TUCUMÁN: MANCHAS SOSPECHOSAS EN EL AUTO DE LAS DOS DETENIDAS
Pericias realizadas en el auto de las ex monjas detenidas por la desaparición de la maestra Betty Argañaraz determinaron que en el vehículo había manchas que podrían ser de sangre, según confirmó ayer una fuente de la fiscalía que investiga el caso.
Las pruebas en el vehículo (un Ford Orion azul) se hicieron con el reactivo químico luminol y dio positivo, pero este resultado —se aclaró— no es concluyente en cuanto a la presencia de sangre.
“El luminol no es específico de sangre. Reacciona con la sangre, pero no sólo con ella; hay otras sustancias que pueden dar positivo”, le dijo ayer a Clarín un experto de la Policía Científica.
Según algunos manuales de ciencia forense, el luminol reacciona frente a la actividad de una enzima —la peroxidasa— que se halla en la sangre, pero también en otras cosas como restos de plantas, insectos aplastados y hasta en la leche de vaca.
“Ahora hay que determinar si las manchas detectadas son de sangre, si es sangre humana y si la sangre es de la persona desaparecida”, dijo el perito policial.
Ayer, al mediodía, los investigadores tomaron muestras de las manchas en el automóvil para hacer los análisis que permitan esas determinaciones.
Los elementos de sospecha que se acumularon hasta ahora contra las ex monjas Susana Acosta y Nélida Fernández incluyen haber mantenido la última comunicación —un mensaje de texto por celular— con Betty, lesiones en los cuerpos de ambas, dos recargas de combustible en su auto en menos de 12 horas del día de la desaparición y el siguiente, y las manchas halladas ahora.
Para la fiscalía se añade otro: hay dudas sobre la concurrencia de Fernández a su trabajo el día en que la maestra desapareció (el lunes 31 de julio). Fernández trabaja en la Municipalidad de las Las Talitas, en el Gran San Miguel de Tucumán.
La encargada de personal de ese lugar declaró que la firma de la ex religiosa figura en la planilla de asistencia de ese lunes. Pero precisó que no fue estampada en su presencia el día en cuestión. Y que, además, todas las planillas de julio estaban en poder de Fernández.
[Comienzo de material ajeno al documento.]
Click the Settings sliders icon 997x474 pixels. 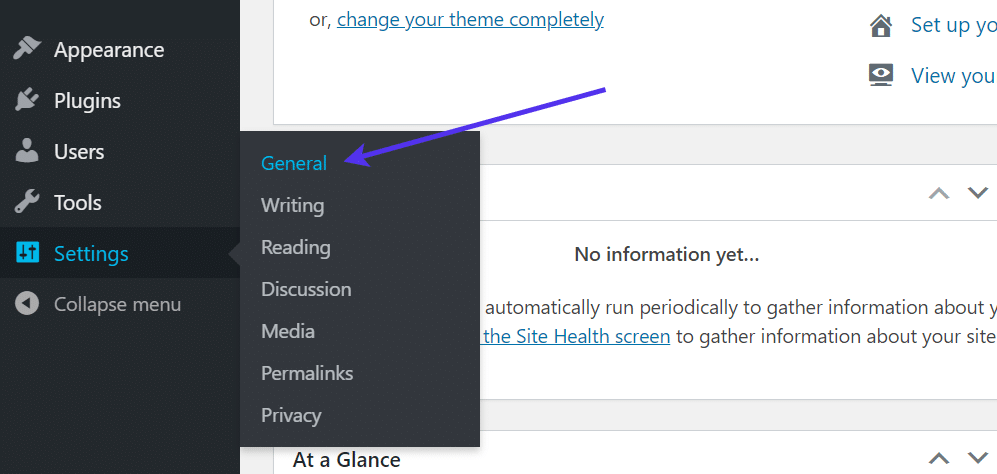26,254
Agregó que el 1º de agosto la mujer firmó la entrada aunque no la salida.
Angela Beatriz Betty Argañaraz, de 45 años, iba hacia el departamento en que conviven las ex monjas —de paso a la escuela donde enseña— cuando fue vista por última vez: era cerca de las 7 y subía a un Fiat blanco con vidrios polarizados que tampoco apareció.
Ayer, los medios locales difundieron un llamado de la fiscal Adriana Giannoni, al conductor del Fiat blanco, que se presume sería un remís o un taxi.
“El remisero debe presentarse a declarar y contar toda su verdad. No hay nada que temer, estará protegido y resguardado por la ley”, dijo la funcionaria, descartando de modo implícito la hipótesis de una posible culpabilidad del conductor.